2018: Trapped on Cleveland 2 and Keed Talk To 'Em 
On July 23, 2018, Keed released his single "Slatt Rock" featuring Paper Lovee along with his mixtape Trapped on Cleveland 2. In October 2018, Keed and his younger brother Lil Gotit featured in fellow rapper Lil Uzi Vert's song Heavy Metal. On December 12, 2018, Lil Keed released another mixtape, Keed Talk to 'Em, which featured the main single "Nameless", as well as "Balenciaga" featuring 21 Savage, "Red Hot" featuring Trippie Redd, and others. Keed Talk to 'Em also featured Lil Durk, Lil Yachty and Brandy.

2019: Long Live Mexico 
On March 11, 2019, Keed featured in Lil Gotit's single "Drop The Top." On March 14, 2019, Keed released the song "Move It", featuring fellow Atlanta based artist Offset. On March 27, 2019, Lil Keed was nominated for the 10th spot for the XXL Freshman cover. On April 24, 2019, Keed released his single "Oh My God." On May 6, 2019, Lil Keed released "Proud Of Me", featuring Young Thug. The song, along with the previously released single "Oh My God", accompanied his forthcoming debut studio album Long Live Mexico. Keed stated the idea behind title of the album was inspired by his friend named Mexico who had died earlier in the year while Keed was on tour with Trippie Redd. On May 29, 2019, Keed released his new single "Pull Up", featuring Lil Uzi Vert and YNW Melly. The song was released from Young Thug's YSL Records and 300 Entertainment. On June 13, 2019, "Long Live Mexico" was released. It also featured artists such as Gunna, Lil Uzi Vert, Roddy Ricch, YNW Melly, and Young Thug. The album peaked at number 26 on the Billboard 200, and number 11 on the Hot Rap Albums Chart, becoming the highest charting project of his career.

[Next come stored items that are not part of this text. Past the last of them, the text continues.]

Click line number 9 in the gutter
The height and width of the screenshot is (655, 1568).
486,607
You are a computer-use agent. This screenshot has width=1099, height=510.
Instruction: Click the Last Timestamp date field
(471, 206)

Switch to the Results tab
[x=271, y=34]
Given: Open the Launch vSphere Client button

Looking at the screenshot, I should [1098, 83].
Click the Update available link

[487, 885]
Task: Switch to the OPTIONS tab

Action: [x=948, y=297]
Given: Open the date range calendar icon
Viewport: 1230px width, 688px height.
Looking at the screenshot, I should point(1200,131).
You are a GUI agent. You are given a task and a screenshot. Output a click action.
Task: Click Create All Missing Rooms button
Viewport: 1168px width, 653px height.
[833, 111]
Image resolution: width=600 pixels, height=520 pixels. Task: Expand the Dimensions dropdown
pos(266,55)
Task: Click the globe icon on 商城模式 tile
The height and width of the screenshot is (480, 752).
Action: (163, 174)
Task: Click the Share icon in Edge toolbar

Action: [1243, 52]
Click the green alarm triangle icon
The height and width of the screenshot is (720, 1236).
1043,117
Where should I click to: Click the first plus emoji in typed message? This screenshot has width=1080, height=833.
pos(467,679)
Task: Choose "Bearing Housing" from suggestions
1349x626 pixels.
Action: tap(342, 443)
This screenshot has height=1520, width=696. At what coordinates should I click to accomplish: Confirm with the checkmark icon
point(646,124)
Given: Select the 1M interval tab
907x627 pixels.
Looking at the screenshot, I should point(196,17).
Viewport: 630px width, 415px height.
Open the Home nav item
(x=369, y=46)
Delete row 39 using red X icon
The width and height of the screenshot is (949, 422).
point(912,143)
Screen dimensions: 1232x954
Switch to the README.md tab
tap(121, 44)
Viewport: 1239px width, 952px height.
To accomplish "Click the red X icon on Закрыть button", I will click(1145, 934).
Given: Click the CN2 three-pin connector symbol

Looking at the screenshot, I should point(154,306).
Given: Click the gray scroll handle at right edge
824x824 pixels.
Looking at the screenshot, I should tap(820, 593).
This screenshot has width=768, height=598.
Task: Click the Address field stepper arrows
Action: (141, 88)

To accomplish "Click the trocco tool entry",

On July 18, 2019, Hoodrich Pablo Juan's new single "Drip Babies" was released on which Keed alongside Lil Gotit made guest appearances. On July 23, 2019,  Lil Keed featured in Future's released single "Undefeated." On that same day, he released a music video for his Long Live Mexico single "HBS." The music video was directed by Cole Bennett. On August 14, 2019, the music video for Lil Keed and Guap Tarantino's collaborative single "Churches Peppers" was released on WorldStarHipHop. On September 3, 2019, Keed released his Mooktoven produced single "Saliva." On September 18, 2019, Keed released his single "Swap It Out" featuring Lil Duke. On October 17, 2019, a music video for Lil Gotit and Lil Keed's collaborative single "Brotherly Love" was released on behalf of Alamo Records. On November 7, 2019, 88GLAM and Lil Keed released their collaborative single "Bankroll." On November 27, 2019, a music video for Lil Keed's Long Live Mexico single "Snake" was released. On November 21, 2019, a music video of Young Scooter and Lil Keed's collaborative single "Trap Museum" was released on behalf of WMG. On December 6, 2019, Keed's collaborative single "Accomplishments" with Lil Yachty and Zaytoven was released along with a music video.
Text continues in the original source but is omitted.